(Collected data)
▬▬▬▬▬▬▬▬▬▬

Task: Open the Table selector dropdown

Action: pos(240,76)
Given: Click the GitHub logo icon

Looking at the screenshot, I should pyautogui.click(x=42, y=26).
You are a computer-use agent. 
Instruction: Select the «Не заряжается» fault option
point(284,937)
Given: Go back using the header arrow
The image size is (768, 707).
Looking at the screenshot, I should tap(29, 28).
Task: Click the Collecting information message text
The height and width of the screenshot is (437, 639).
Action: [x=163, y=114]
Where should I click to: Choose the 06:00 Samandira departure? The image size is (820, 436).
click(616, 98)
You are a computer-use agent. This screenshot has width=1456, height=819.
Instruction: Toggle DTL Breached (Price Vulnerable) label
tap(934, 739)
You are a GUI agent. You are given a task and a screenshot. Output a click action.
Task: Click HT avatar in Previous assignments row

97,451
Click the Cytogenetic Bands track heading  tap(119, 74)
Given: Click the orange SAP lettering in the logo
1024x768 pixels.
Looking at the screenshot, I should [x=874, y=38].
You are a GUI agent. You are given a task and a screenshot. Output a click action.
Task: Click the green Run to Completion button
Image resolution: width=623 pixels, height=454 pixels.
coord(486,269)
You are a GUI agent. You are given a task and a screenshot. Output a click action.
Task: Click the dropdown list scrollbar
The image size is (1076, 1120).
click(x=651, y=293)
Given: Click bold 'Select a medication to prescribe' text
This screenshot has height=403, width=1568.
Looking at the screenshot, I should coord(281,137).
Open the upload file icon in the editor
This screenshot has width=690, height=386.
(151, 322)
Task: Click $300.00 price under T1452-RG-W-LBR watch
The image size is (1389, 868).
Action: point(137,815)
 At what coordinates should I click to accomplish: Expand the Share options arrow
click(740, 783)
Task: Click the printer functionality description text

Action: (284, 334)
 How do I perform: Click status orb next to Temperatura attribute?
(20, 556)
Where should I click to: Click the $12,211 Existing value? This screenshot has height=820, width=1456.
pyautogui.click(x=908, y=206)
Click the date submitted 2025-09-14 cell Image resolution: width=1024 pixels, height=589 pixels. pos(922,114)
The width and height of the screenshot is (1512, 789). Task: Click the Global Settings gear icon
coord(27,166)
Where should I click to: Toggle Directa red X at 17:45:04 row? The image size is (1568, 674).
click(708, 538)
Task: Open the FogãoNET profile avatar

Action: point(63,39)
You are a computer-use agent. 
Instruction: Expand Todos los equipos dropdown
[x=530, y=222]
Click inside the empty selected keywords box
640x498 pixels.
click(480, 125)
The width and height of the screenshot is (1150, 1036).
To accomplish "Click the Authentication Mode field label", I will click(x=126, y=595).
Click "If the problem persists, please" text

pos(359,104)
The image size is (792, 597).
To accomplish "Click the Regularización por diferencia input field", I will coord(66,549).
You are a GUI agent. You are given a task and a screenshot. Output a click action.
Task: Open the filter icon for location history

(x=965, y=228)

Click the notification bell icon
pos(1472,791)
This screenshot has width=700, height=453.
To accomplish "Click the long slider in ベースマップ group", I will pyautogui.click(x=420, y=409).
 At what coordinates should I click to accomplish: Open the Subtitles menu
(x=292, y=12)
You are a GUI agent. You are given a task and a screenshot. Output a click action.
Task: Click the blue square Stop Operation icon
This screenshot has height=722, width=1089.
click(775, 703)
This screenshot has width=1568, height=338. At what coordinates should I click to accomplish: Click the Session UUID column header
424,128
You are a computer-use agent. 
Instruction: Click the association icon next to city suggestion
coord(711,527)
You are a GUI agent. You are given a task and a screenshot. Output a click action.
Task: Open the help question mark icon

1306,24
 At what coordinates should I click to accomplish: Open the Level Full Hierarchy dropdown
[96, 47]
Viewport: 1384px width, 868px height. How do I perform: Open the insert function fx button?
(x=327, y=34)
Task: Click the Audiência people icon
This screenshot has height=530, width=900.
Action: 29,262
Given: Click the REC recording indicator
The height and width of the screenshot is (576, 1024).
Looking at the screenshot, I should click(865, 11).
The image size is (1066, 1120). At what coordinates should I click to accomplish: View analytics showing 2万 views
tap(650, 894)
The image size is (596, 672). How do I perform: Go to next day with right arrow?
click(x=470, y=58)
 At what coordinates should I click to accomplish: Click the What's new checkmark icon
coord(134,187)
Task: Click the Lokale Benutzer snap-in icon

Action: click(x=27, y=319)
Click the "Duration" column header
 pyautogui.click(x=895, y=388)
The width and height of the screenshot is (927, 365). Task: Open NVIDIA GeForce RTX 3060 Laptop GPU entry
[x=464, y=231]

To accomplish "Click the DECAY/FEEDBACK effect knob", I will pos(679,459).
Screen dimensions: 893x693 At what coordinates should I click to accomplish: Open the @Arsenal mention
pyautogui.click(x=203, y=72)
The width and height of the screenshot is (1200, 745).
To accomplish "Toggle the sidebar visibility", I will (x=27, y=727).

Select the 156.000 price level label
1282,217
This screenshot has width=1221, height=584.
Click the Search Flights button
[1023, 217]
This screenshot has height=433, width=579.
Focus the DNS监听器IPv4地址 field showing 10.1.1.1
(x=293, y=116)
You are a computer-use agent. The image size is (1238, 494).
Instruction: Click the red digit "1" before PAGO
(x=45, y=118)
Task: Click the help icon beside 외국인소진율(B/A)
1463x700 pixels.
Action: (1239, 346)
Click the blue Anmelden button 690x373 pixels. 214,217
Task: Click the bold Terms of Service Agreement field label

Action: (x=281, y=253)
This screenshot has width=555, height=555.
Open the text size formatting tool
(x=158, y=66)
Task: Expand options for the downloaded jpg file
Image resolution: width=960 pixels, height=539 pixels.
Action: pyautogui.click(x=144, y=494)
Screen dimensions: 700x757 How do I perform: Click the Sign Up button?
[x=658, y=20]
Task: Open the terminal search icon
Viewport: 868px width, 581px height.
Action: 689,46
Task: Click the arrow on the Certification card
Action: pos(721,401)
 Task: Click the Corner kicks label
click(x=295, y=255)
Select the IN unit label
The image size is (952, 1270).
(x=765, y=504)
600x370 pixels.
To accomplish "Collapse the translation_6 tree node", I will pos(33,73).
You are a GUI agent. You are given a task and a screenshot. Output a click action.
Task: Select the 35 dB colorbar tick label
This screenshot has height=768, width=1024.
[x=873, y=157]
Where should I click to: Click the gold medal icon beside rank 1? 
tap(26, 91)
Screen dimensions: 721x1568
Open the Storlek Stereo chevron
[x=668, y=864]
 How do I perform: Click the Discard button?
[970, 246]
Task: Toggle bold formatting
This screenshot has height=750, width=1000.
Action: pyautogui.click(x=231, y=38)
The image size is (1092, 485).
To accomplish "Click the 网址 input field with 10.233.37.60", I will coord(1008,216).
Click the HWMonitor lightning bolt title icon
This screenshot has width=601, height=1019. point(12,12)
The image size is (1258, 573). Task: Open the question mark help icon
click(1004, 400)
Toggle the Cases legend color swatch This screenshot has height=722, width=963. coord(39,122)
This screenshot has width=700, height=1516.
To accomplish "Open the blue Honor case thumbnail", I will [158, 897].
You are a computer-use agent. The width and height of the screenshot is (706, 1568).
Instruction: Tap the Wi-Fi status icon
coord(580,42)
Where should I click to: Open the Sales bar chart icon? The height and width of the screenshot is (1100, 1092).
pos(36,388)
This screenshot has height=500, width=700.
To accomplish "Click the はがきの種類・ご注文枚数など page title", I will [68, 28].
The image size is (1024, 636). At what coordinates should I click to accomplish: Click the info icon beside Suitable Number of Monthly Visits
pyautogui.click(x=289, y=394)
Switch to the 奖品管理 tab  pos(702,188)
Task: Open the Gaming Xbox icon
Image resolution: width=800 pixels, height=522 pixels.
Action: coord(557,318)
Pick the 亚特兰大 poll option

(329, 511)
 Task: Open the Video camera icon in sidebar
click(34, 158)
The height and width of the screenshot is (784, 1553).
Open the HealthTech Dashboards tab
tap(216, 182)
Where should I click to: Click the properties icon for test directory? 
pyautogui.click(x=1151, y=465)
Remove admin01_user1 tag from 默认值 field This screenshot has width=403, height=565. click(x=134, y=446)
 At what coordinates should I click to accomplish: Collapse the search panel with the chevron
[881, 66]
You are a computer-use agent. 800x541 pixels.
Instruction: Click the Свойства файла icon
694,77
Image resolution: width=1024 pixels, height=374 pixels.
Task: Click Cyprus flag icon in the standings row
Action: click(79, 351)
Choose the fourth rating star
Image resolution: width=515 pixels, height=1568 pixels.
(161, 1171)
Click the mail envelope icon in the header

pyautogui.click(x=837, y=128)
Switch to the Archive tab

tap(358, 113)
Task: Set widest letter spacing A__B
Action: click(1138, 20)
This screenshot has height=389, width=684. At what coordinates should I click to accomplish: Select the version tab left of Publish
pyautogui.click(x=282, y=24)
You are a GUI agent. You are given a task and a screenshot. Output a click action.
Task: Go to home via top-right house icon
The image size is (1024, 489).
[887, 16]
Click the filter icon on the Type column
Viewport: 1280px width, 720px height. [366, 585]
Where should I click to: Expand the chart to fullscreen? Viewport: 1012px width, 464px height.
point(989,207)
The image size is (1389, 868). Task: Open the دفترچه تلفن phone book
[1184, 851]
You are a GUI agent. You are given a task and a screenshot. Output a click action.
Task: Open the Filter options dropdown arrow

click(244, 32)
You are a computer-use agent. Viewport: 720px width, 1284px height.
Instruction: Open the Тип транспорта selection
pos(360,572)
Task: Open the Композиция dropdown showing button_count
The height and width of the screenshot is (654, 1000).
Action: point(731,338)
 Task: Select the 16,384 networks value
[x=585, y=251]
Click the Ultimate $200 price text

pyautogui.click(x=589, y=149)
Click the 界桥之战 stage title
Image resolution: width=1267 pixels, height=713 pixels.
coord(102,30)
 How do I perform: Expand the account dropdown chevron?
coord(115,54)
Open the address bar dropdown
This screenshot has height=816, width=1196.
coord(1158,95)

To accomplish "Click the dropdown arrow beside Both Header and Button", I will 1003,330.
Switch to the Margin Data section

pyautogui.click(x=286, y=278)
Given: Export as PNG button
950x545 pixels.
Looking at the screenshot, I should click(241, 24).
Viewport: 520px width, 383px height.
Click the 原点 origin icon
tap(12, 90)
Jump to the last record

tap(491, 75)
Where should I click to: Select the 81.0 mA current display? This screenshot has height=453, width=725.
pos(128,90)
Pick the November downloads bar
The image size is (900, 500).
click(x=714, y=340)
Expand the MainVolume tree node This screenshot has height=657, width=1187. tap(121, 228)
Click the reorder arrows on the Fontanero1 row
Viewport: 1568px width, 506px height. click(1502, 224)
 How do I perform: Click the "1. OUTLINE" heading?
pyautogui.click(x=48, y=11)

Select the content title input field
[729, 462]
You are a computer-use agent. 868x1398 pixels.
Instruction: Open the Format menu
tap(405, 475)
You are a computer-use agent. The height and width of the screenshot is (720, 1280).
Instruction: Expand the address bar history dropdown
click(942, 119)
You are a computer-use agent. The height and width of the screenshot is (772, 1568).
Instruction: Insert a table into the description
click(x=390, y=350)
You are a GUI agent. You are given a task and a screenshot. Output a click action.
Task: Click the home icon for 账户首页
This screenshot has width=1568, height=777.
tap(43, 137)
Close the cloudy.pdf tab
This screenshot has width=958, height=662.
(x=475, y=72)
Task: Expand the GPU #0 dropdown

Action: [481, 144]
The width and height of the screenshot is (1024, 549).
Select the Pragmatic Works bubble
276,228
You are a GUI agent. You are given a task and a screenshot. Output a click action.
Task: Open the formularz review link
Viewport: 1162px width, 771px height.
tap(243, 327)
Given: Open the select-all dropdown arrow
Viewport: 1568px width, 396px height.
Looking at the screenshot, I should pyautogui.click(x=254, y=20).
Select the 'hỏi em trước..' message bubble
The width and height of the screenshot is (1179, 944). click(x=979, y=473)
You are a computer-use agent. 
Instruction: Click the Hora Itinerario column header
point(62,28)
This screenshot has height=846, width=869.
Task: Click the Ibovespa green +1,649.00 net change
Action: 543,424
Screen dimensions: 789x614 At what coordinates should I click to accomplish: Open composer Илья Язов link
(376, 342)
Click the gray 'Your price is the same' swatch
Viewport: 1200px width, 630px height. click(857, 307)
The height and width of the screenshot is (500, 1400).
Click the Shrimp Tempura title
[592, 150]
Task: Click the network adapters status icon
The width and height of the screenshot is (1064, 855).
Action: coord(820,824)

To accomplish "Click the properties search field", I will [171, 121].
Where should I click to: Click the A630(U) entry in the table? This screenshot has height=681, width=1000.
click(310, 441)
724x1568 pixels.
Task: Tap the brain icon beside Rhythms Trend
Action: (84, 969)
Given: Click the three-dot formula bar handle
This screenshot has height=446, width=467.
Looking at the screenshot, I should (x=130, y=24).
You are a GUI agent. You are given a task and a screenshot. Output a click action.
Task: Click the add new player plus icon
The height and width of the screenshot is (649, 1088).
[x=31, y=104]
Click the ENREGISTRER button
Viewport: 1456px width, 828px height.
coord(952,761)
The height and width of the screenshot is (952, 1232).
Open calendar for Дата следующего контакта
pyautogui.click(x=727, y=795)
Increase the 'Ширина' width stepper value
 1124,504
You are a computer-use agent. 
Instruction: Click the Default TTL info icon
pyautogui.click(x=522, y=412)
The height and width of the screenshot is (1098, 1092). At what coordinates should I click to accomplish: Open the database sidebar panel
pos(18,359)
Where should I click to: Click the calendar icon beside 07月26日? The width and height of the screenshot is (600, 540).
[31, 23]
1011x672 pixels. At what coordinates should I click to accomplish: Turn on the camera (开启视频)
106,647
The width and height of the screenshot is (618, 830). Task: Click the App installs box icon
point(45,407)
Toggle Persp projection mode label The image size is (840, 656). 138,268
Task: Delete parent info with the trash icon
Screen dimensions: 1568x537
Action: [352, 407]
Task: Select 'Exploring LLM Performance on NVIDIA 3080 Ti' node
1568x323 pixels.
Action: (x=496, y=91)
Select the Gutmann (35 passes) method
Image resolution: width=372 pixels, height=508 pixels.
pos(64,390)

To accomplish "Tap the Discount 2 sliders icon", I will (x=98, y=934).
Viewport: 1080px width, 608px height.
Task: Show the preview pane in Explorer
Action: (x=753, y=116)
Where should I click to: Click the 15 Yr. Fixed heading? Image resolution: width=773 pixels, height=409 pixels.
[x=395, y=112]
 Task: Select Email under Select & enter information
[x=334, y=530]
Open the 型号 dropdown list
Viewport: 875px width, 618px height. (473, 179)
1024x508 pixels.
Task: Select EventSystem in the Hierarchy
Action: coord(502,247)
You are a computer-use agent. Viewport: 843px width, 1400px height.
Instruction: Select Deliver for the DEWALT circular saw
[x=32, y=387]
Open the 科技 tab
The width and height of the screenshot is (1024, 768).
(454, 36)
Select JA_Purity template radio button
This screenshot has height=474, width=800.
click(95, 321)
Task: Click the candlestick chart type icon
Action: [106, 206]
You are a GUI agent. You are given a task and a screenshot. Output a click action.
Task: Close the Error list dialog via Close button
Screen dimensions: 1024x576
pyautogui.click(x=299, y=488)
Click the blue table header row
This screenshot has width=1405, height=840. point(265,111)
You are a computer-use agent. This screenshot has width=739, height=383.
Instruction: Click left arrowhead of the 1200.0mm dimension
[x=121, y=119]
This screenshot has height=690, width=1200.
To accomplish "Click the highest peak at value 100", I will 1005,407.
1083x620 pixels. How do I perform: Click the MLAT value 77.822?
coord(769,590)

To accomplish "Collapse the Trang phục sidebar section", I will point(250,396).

▬▬▬▬▬▬▬▬▬▬

Wherever the string "node" is found in the entries, copy the line it sits in.

To accomplish "Collapse the translation_6 tree node", I will pos(33,73).
Expand the MainVolume tree node This screenshot has height=657, width=1187. tap(121, 228)
Task: Select 'Exploring LLM Performance on NVIDIA 3080 Ti' node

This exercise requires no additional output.